Given these facts, the last thing Egypt needs at the moment is coal-fuelled cement production, particularly because that industry is locally known for its lax emission control and inefficient use of power. Along with cement industry, the fertilizer sector is also one of the top consumers of natural gas as fuel and, mainly, as a raw material. Both industries are serious hazards to environment and heavy burdens on the energy efficiency scheme.

The controlled use of coal in power production is not an impossible concept to apply and it has already been executed in several cases in the Western world. Yet, the Egyptian cabinet’s promise to apply “the latest technologies” to regulate coal emissions rings hollow, considering the state track record and the cost involved. America’s first “clean coal” power plant, designed to capture carbon emissions and stash them safely underground, costed USD 5 billion. Although Egypt would be using coal on a smaller scale, the “latest technologies” may translate into whatever the cement plants can get away with.
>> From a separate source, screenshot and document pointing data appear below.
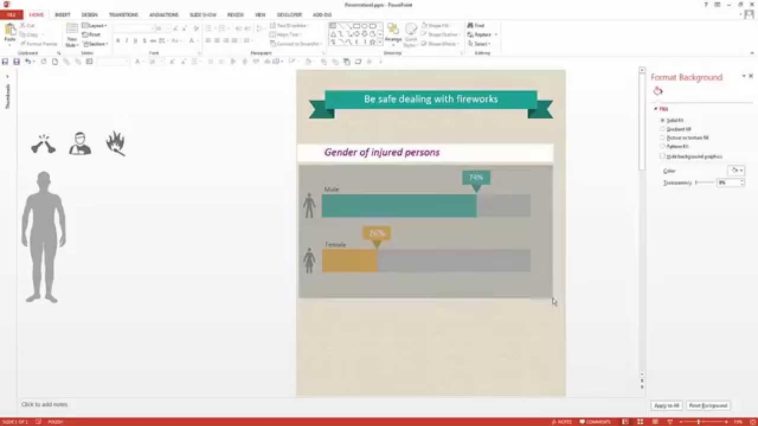This screenshot has height=426, width=758.
Task: Click the doctor person icon beside the slide
Action: pos(80,145)
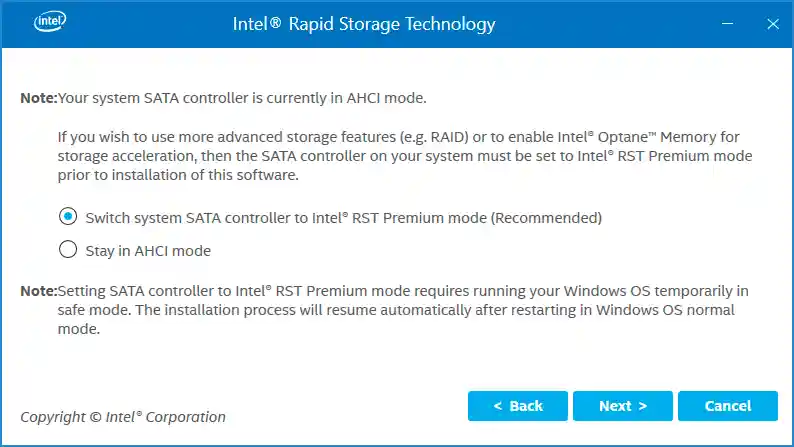
Task: Click the first bold Note label
Action: (38, 98)
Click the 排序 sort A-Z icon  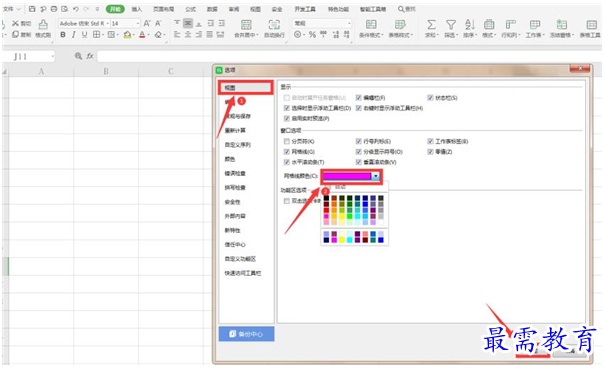point(470,29)
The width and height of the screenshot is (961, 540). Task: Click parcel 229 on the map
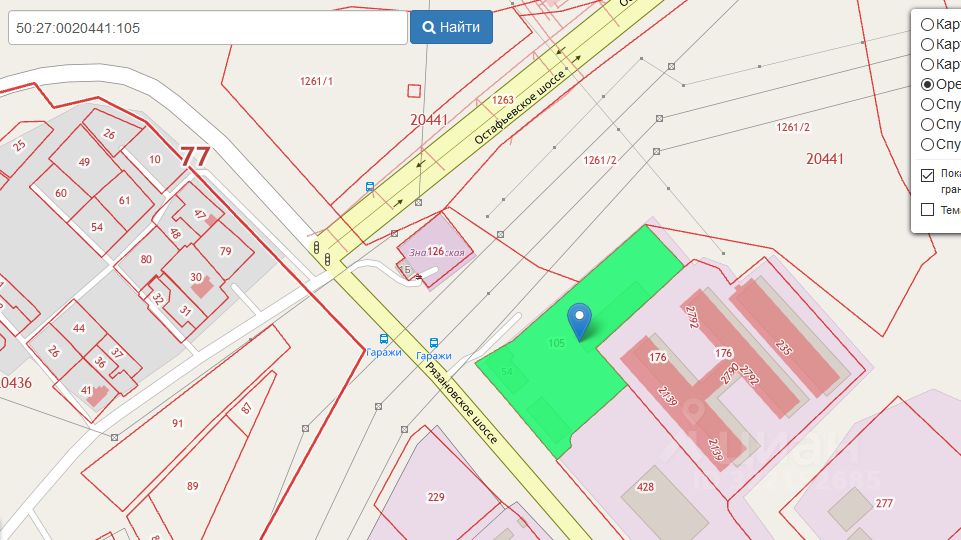(436, 497)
It is very important to point out that, according to the Egyptian Environmental Affairs Agency, the country’s cement factories use up to 34% more energy than comparable plants in Europe. Allowing the industry to purchase its own coal may reduce the burden on the electricity grid in the short term, but it fails to address the greater problem of delivering an adequate power supply. Egypt’s Minister of Environmental Affairs and several environment-related NGOs have openly opposed coal imports while proposing the development of alternative energy sources.

In spite of burgeoning population growth and ever-increasing energy demand, Egypt’s administrators have yet to work cooperatively towards viable, comprehensive solutions to the energy crisis.